Neither has me worried. The fears over DeepSeek cutting into America’s AI dominance are overstated. And tariffs are rarely permanent. While they may slow growth, companies do not stop operating simply because of increased costs.
I went shopping last week and hope you did too. The volatility represents an incredible opportunity for long term investors.
Here’s my takeaways from the week.
Strong earnings, strong economy
According to Factset, of the S&P 500 companies that have reported Q4 earnings, 77% beat EPS estimates and 63% beat revenue estimates.
GDP grew at a 2.3% pace in Q4, and unemployment remains below historical averages.
Prior periods of low unemployment and strong GDP, such as the 60s and 90s, saw very strong stock market returns.

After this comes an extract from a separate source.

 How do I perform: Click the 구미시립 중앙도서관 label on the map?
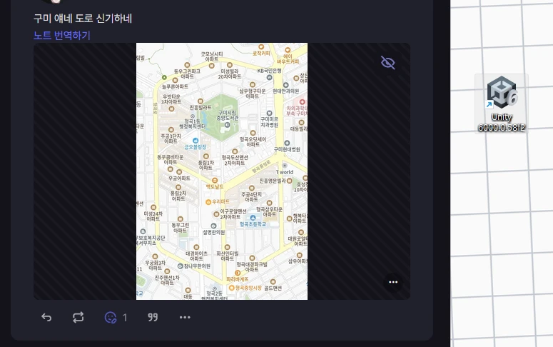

It’s not the end of the AI rally
There’s a few reasons why the DeepSeek news is very bullish for AI.
First, the cost disparity between DeepSeek’s model and American models is likely not as wide as initially reported. In fact, a report from SemiAnalysis estimates that DeepSeek’s actual hardware spend is at least $500 million. (Read)
Second, DeepSeek’s model is open source, which means big tech can learn from it and incorporate any efficiencies into their own models.
Third, any cost savings in these models just improves the ROI of using AI. This means even more chips, more energy and more infrastructure will be needed to support growth.
Research from Goldman Sachs shows only 6% of companies are using AI today. The upside remains tremendous.
Meanwhile, Palantir PLTR 0.00%↑ hit a new all time high last week and remains my favorite AI stock. They report earnings tomorrow. I can only hope for an overreaction on the downside so I can pick up more shares.

Time to go bullish on China?
I’ve been bearish on China since 2023, favoring India as a better option to gain exposure to growth in Asia. Since then India has outperformed China by a large margin. But it might be time to re-think that thesis.
Despite many economic challenges, Chinese stocks have reversed their downward trend to the upside. And yet short interest remains at record levels. It seems we’ve reached peak pessimism.

Bull market is broadening out
While traders are freaking out over AI, the S&P 500 ex-tech hit an all time high last week. A reminder that there’s plenty of opportunities in this market for investors who can tune out the noise.